Nel 1771 Pozzobonelli affidò alla nota matematica Maria Gaetana Agnesi la responsabilità del settore femminile del Pio albergo Trivulzio. In ogni caso non mancò da parte sua la volontà di collaborazione, ove possibile, con il governo, sulla base di una consolidata tradizione locale che vedeva la cooperazione tra l’aristocrazia e la Chiesa, nel tentativo di mantenere equilibri sociali e politici: tuttavia la realtà era profondamente mutata. Personalmente elargì notevoli somme in beneficenza e stabilì un importante legato testamentario a favore dell’ospedale Maggiore.
Pozzobonelli si oppose inutilmente, nel 1767, alla soppressione delle missioni svolte dai gesuiti nella città di Milano, alle quali egli riconosceva una valenza pastorale forte, non in contrasto, bensì di supporto all’azione svolta dal clero secolare. Altro momento di difficoltà fu costituito dal divieto dell’utilizzo del catechismo di Roberto Bellarmino, che provocò dissidi e sconcerti. L’opposizione di Pozzobonelli a diversi provvedimenti, ferma e moderata al tempo stesso, e la sua personalità costituirono un pur modesto freno alla politica ecclesiastica di Giuseppe II, la cui portata si sviluppò esponenzialmente alla morte dell’arcivescovo. In ogni caso, il suo lungo episcopato fu segnato da una progressiva perdita di autorità.
La preoccupazione pastorale fu al centro della sua azione. Non appena entrato in diocesi, il 1° luglio 1744 indisse la visita pastorale, che prese inizio dalla cattedrale e dalle pievi più lontane, come le Tre Valli svizzere. La diocesi gli era già in parte nota per la sua attività curiale, ma riteneva necessarie una maggiore sistematicità di azione e una più approfondita conoscenza in prima persona, tanto da essere elogiato in un sonetto da Giuseppe Parini, che gli dedicò anche altri componimenti poetici.
Nelle visite ad limina apostolorum indirizzate a Roma Pozzobonelli espresse una valutazione complessivamente positiva per quanto concerne il livello medio del clero, nonostante qualche clamorosa eccezione, e il funzionamento dei diversi seminari, in cui introdusse nuove materie di studio. Vari editti da lui emanati riguardano la disciplina del clero, di cui curava peraltro anche la spiritualità, attraverso esercizi spirituali, svolti soprattutto dagli oblati. Tra le eccezioni figura il noto caso del ladro sacrilego Carlo Sala, che suscitò tensioni con l’autorità civile nel 1774 per ragioni di giurisdizione. Non ebbe successo il tentativo di convocare nel 1761 un sinodo diocesano, in quanto l’autorità civile intendeva interferire in modi considerati inaccettabili. Numerose invece furono le convocazioni di congregazioni dei vicari foranei, ritenute un eccellente strumento di governo nel rapporto centro-periferia (1745, 1748, 1756, 1761, 1766, 1772).

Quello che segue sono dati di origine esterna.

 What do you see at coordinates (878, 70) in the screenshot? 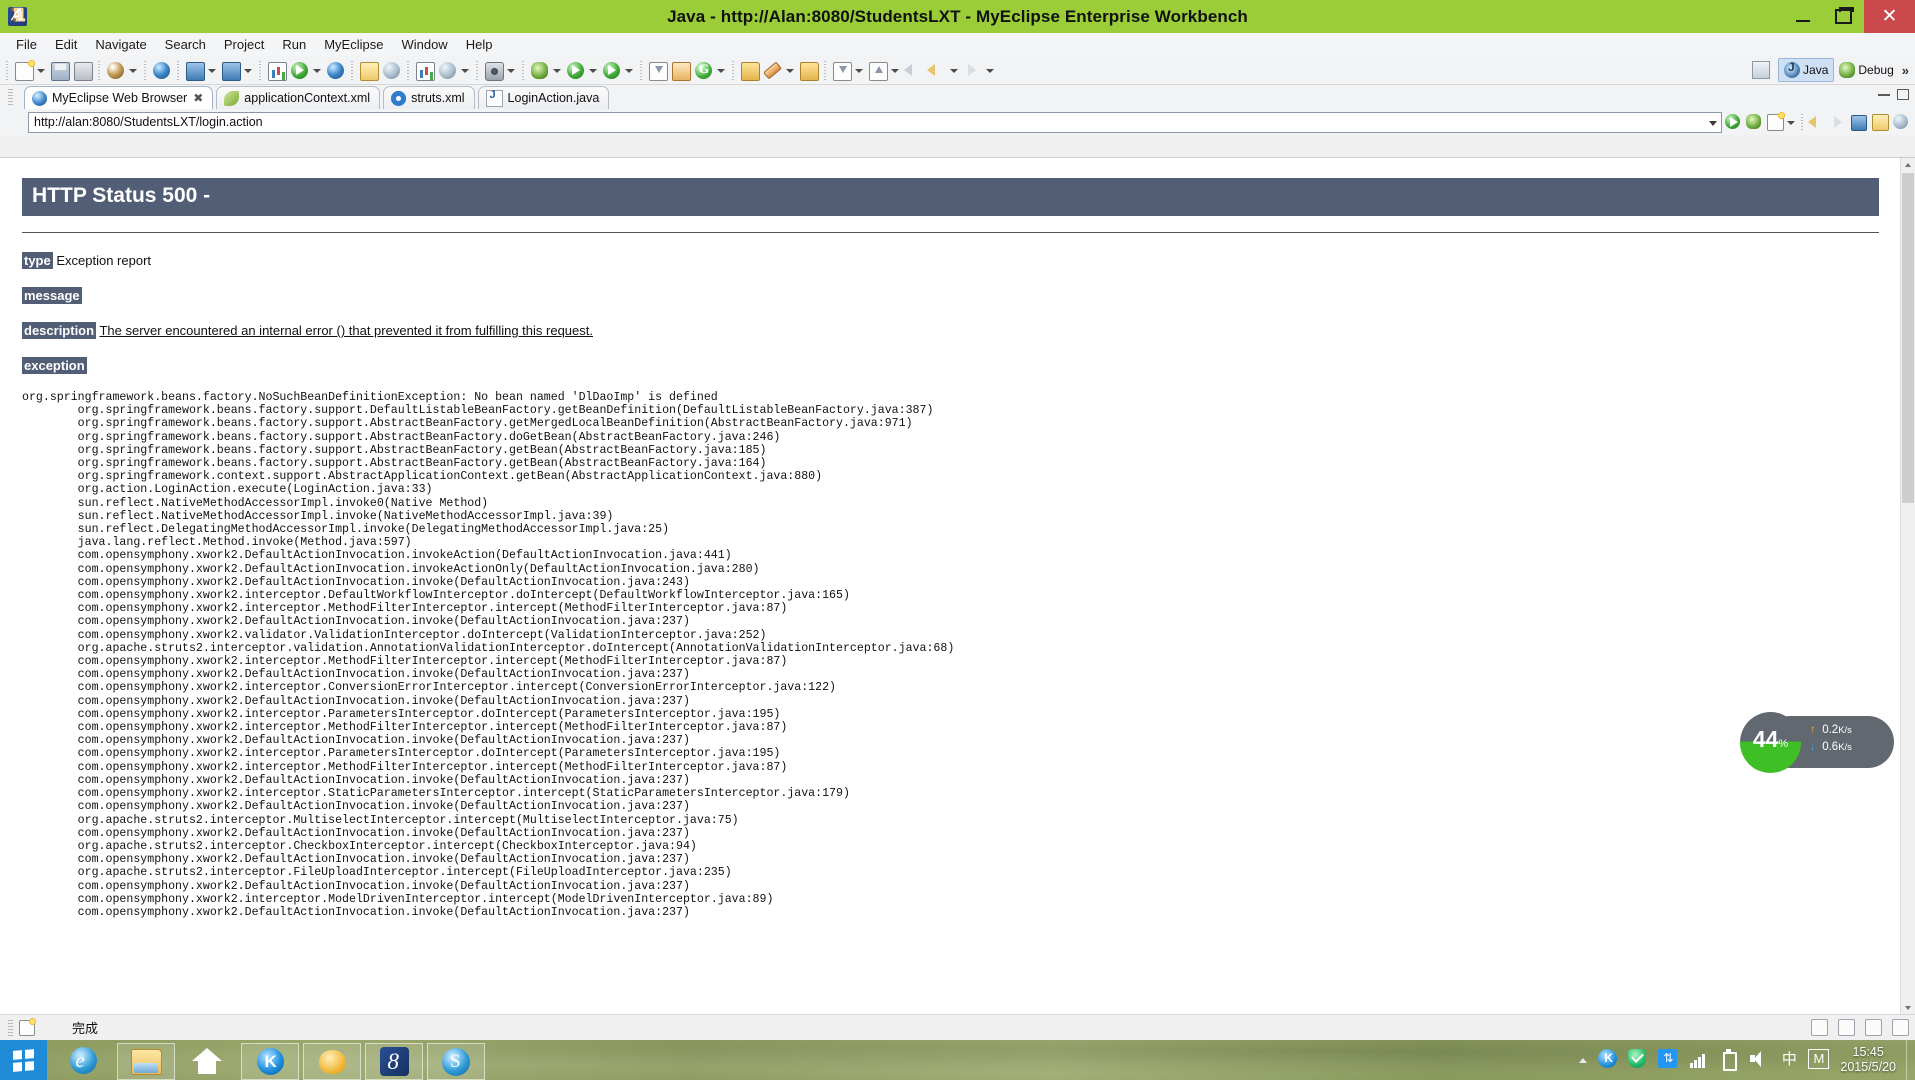
I see `prev-annotation-button` at bounding box center [878, 70].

Strategie di evangelizzazione innovative furono favorite attraverso strumenti di per sé tradizionali come l’insegnamento della dottrina cristiana (sempre più ‘specializzato’ e rivolto a categorie particolari di utenti) e la predicazione. Anche il giubileo del 1751, celebrato con grande solennità, fu inteso in tal senso. Nello stesso anno la necessità di lavori allo Scurolo rese necessario lo spostamento del corpo di Carlo Borromeo: circostanza nella quale ebbe luogo una grandiosa processione il 21 settembre, a lavori terminati. Fu anche l’occasione per divulgare nuovamente la Vita di Borromeo. Le devozioni furono controllate, ma non represse, anzi in certa misura incentivate, ma nel quadro di una sostanziale moderazione di stampo forse più salesiano che muratoriano, che non escludeva peraltro l’appoggio a novità, come il culto del S. Cuore. Prudenza e moderazione, accordo tra ragionevolezza e sensibilità caratterizzano gli orientamenti di Pozzobonelli in materia, come si constata anche dalla sua cautela nei confronti delle pratiche esorcistiche.

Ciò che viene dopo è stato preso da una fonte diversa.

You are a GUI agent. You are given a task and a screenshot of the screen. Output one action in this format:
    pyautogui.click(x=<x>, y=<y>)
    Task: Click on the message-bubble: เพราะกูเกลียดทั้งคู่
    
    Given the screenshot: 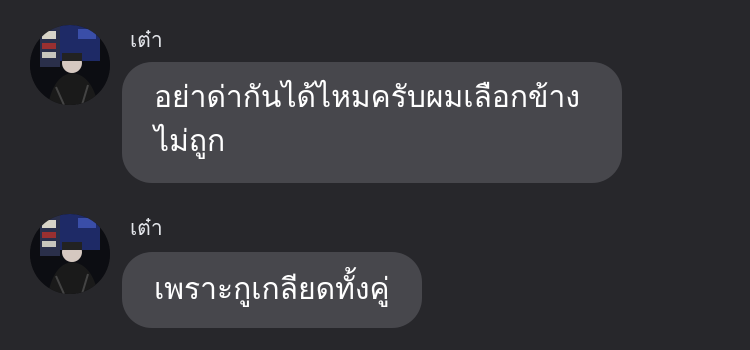 What is the action you would take?
    pyautogui.click(x=272, y=290)
    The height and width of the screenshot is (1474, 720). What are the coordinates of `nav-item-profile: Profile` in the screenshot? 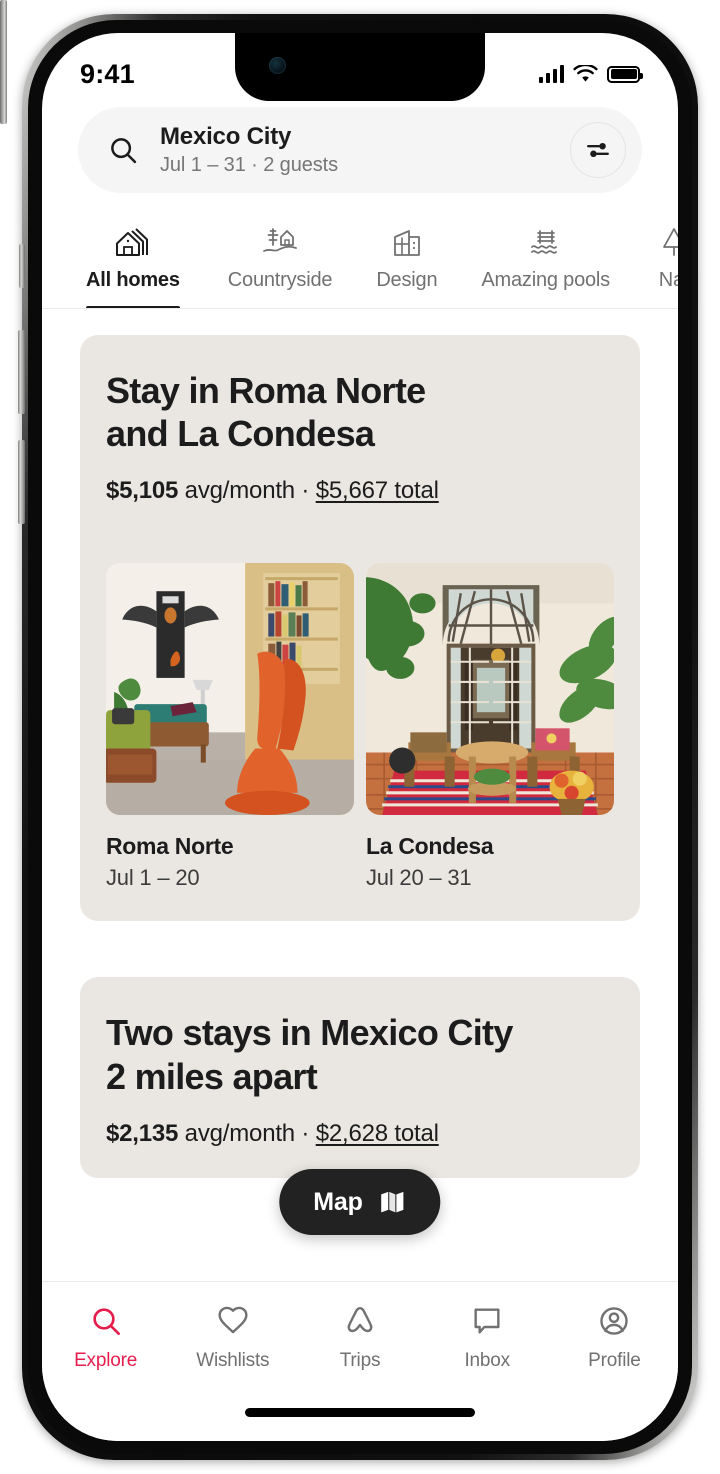 It's located at (614, 1336). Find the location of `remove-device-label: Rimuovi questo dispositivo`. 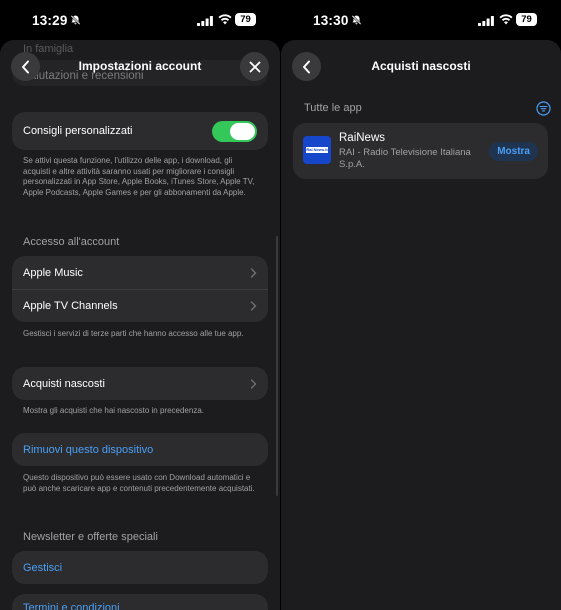

remove-device-label: Rimuovi questo dispositivo is located at coordinates (88, 450).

Nel 1747 fece ristampare le Instructiones fabricae caroline. Durante i primi anni del suo episcopato vi fu un cantiere edilizio, con la benedizione del nuovo tempio di S. Bernardino alle Ossa nel 1754 e con la consacrazione del santuario mariano di Rho l’anno successivo. Nel 1756 Pozzobonelli si recò personalmente in pellegrinaggio a Einsiedeln, in occasione delle feste solenni per la consacrazione del santuario. Una volta terminati i lavori per la guglia maggiore della cattedrale, vi fece porre, nel 1774, la statua della Madonnina. Istituì la congregazione del Rito e promosse gli studi liturgici, in vista della revisione del messale e del breviario, di cui si ebbero nuove edizioni (1751, 1760). Si preoccupò anche di far riordinare l’Archivio della Curia secondo nuovi criteri.

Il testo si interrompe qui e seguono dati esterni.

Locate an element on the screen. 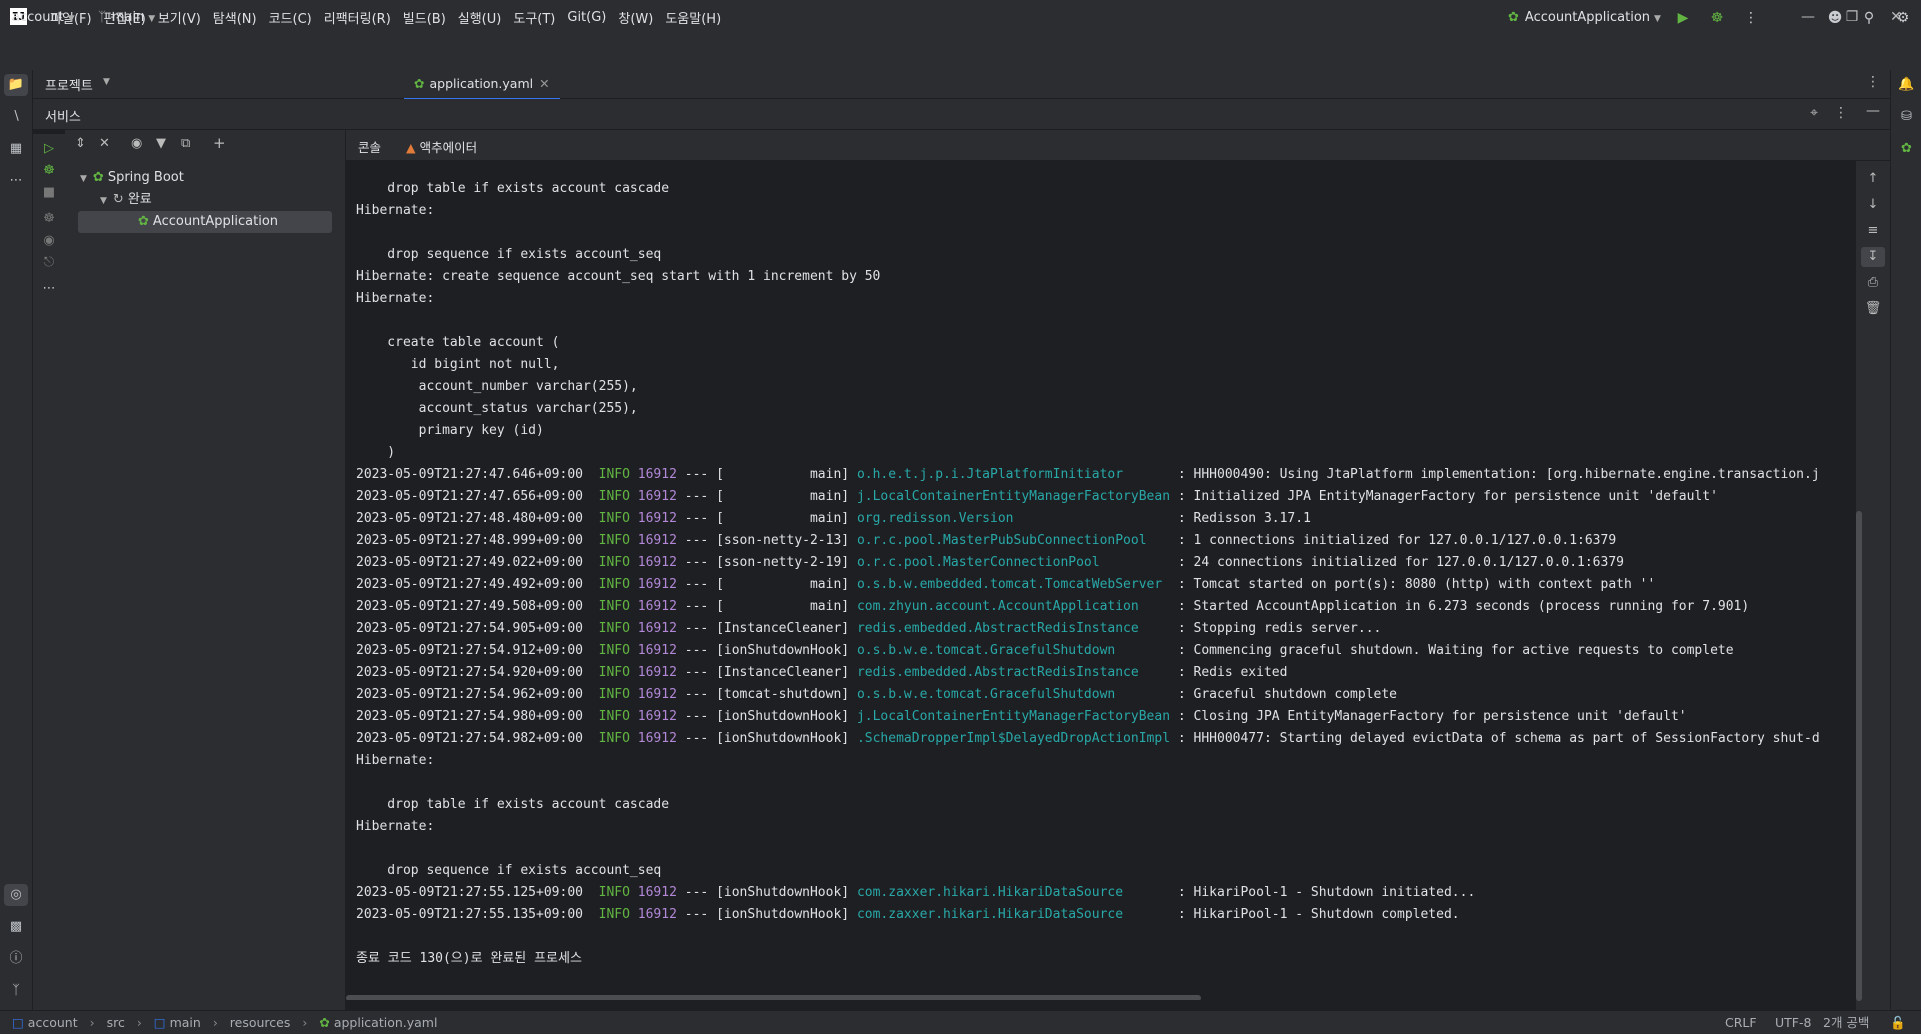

Pozzobonelli aderì all’Accademia dei Trasformati e si pose in rapporto con l’intellettualità del tempo, pur mantenendosi fedele a canoni arcadici. Documenta i suoi orientamenti anche la Quadreria, costituita prevalentemente da vedute e paesaggi, da cui emana lo spirito che anima in buona parte i suoi componimenti poetici, quasi un’evasione da una realtà quotidiana impegnativa e difficile. La maggior parte della collezione fu lasciata per disposizione testamentaria ai suoi successori. Presso i Trasformati Pozzobonelli aveva, nel 1744, conosciuto Maria Gaetana Agnesi, per la quale ebbe grande stima. A lei, allora ventiquattrenne, affidò il compito di esprimere un parere sull’opera del marchese Giuseppe Gorini Corio dal titolo Politica, diritto e religione, stampata a Milano nel 1742, che già aveva suscitato un vivace dibattito ed era stata posta all’Indice.
A causa delle malferme condizioni di salute, Pozzobonelli non partecipò al conclave del 1775, mentre aveva partecipato ai precedenti del 1758 e del 1769, portando in quest’ultimo il veto contro il candidato sgradito all’imperatrice. Nel 1776 fu vicino alla morte; da quel momento il suo stato di salute restò precario, con un ulteriore momento di timore per la sua vita nel 1781.
Morì a Milano il 27 aprile 1783.
Pietro Verri espresse la sua opinione positiva su Pozzobonelli, che aveva conosciuto sin da bambino e riteneva buono e benefico, paziente e lontano dagli eccessi persino nella pietà. Il corpo fu esposto in cattedrale e lì fu sepolto, innanzi all’altare di S. Giuseppe, il 21 maggio 1783, con solenni onoranze funebri. Il suo nome è iscritto nel Famedio.